Will the real Mr. Mathis please stand up, please stand up, please stand up? In a seven-year career Bubba Sparxxx has experienced more ups and downs than the Red Hills of Georgia. On his 2001 debut “Dark Days, Bright Nights” he surprised the hip-hop nation with “Ugly,” a Timbaland track that put the previously unknown country rapper on the map and sent the album rocketing to gold. If Eminem set the mold for white rappers to have hip-hop credibility, Bubba broke it and recast it in his own vision of growing up hard in the rural South. 2003’s “Deliverance” proved that Warren Anderson Mathis was the real deal, but unfortunately the mainstream had concluded he was either a fad or largely Timbaland’s creation, and thus his sophomore album was snubbed. “The Charm” pulled off a double play by simultaneously moving out of Timbaland’s long shadow and topping the charts with the Mr. Collipark produced “Ms. New Booty.” Unfortunately that success was ironic in that it traded in the very charm that made Bubba such a unique artist in an occasionally repetitive genre of hip-hop. By the latest numbers the album still hovers just under RIAA’s certification for gold two years after its release, so one might wonder if the chart-topping single combined with the shine being rubbed off his artistic creativity was really worth it.

In that same two year span Sparxxx disappeared off the map only to resurface completely unannounced with “The Lost Tracks.” To my knowledge this release is only available on surfaces like iTunes and Rhapsody. This is undoubtedly a low-risk venture for Sparxxx, as he could master the entire album in his own Twice On Sunday studios and distribute it digitally without having to pair up with any major labels or give them a cut of the profits. The flipside of that profitable equation is that it’s hard to generate interest in an album without the juggernaut of publicity those major labels can provide, even for a fairly popular Southern rapper with three albums under his belt. I stumbled across this album’s existance entirely by accident and various discographies of his career online don’t even bother to put it on the list. Since RapReviews.com is purposefully shining a light on “The Lost Tracks” that stance may have to change. While a low-publicity digital-only release undoubtedly won’t move the units that previous big label projects did, the song “Never Scared” illustrates that Sparxxx’ has returned his focus to authenticity and made it a priority over chart success:

“E’rybody’s so fuckin tough on these rap songs
E’rybody from the hood and used to get they trap on
{*pbbbt*} Well somebody’s lyin I promise you
Ran ’em through the Macintosh, you ain’t even half a block
Talkin ’bout half a block, boy you soundin real retarded
Wasn’t no dope until you started writing so creatively
If tellin folks the truth means I’m hatin then I’m hatin
But it ain’t nothin glorious in misleadin your audience”

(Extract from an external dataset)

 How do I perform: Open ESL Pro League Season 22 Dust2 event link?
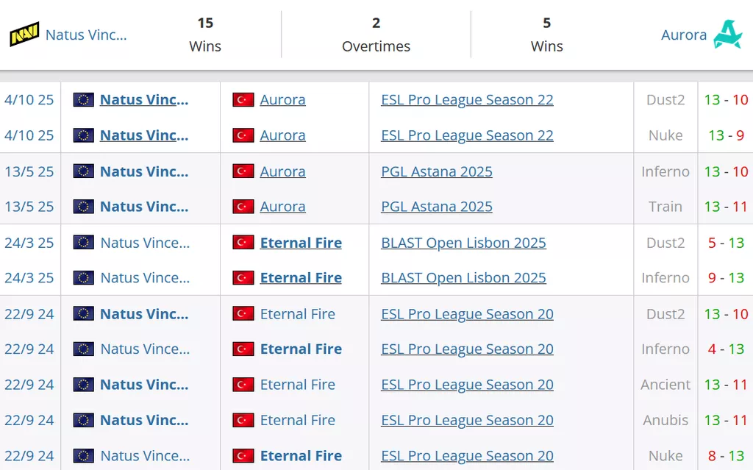pos(467,99)
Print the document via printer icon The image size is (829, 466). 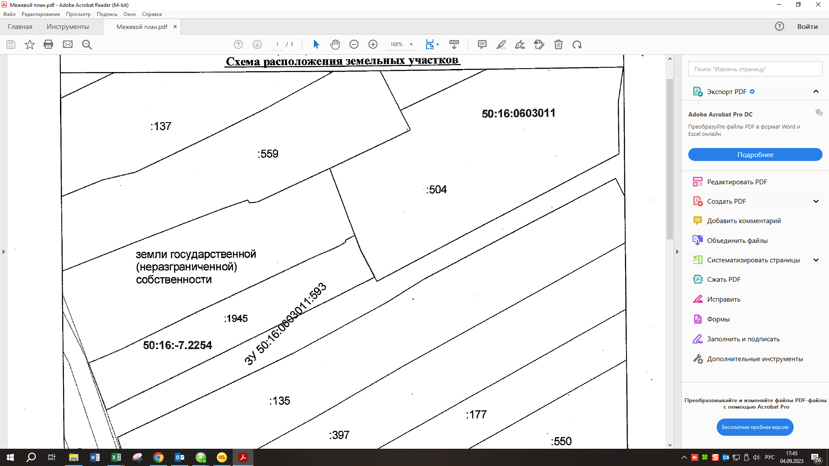coord(48,44)
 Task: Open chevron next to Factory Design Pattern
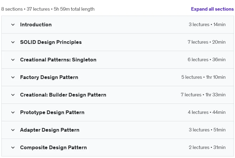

That refreshing honesty can also be found in the song’s chorus, when Bubba vows that unlike other hard-assed MC’s he actually might be scared “just a little bit, cause I ain’t tryin to die tonight about no foolish shit.” Self-preservation doesn’t come with cowardice though, as Sparxxx still vows to defend himself if pushed to the limit. It’s a healthy dose of reality in a time and age where rappers make grossly exaggerated statements about blowing a hundred million dollars as if it were a hundred dollars, which besides being absurd is impossible to accomplish almost anywhere other than Wall Street. There’s nothing Wall Street about Bubba Sparxxx though, or even “street” per se at all, unless you consider that street a gravel road somewhere on the outskirts of Athens, Georgia. “Simple Gentleman” takes a simple horn loop, drum break and bounce sound and uses them in a simply effective way, as he vows that country boys don’t believe everyone who professes to be a G. “Easy Way” is a little more reminiscent of his Timbaland days, rocking a sung chorus and smooth piano backdrop, while “Get Em Shawty” featuring Killer Mike rocks an incredibly hardheaded beat as crunk as anything in the South. If the title seems familiar the song was also featured on the digital-only Mike release “Ghetto Extraordinary” but it’s apparent from this album that multiple versions of the song featuring different guests must have been recorded.

Sadly like most digital releases liner notes and producer credits are unavailable, so I can’t fill you in on who did superb tracks like “Too Much Pain,” with perhaps the single best use of a washboard in a beat hip-hop has ever heard or ever will. Someone deserves the credit for a song that goes down sweeter than Southern style iced tea, not to mention the rappers who collaborate with Sparxxx on the song can’t get their props either. It’s hard to consider such drawbacks a major consideration given the quality of this release, or the fact this is a welcome return for an artist who seemed at one time to have lost his way. Perhaps that’s just how they do it in Athens – you come back to your roots and do something a little more down home that may not sell as well but better reflects who you are and what truly matters the most. As such I give a toast to “The Lost Tracks” and hope that no matter how many units Sparxxx sells from this point on, the real Mr. Mathis will continue to stand up for rural hip-hop.